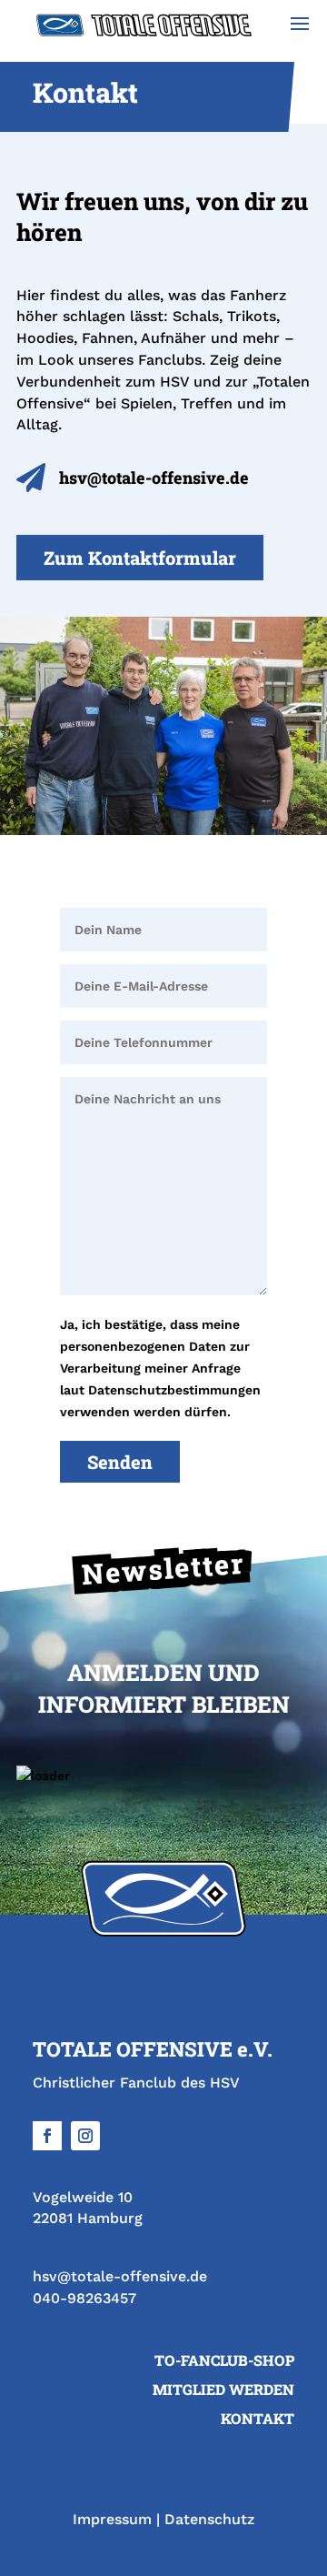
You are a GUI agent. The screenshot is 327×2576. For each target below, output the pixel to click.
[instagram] (85, 2135)
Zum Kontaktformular (140, 557)
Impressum (112, 2519)
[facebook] (47, 2135)
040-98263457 (84, 2298)
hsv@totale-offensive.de (120, 2276)
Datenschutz (209, 2519)
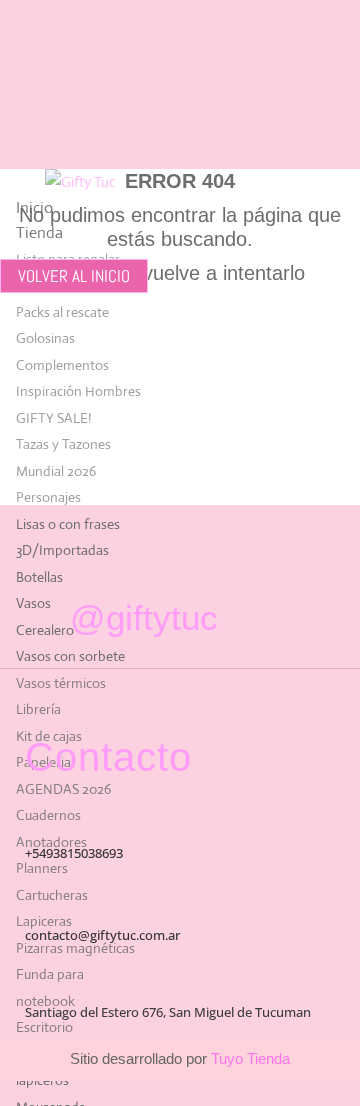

--------------------------------

#### Your assignment:
In the copy, only the lines from the one holding "[facebook] (47, 2135)" through the end of the listing above should appear, retyped exactly, both ends included, with no pictures.

#### Task output:
[facebook] (47, 2135)
040-98263457 (84, 2298)
hsv@totale-offensive.de (120, 2276)
Datenschutz (209, 2519)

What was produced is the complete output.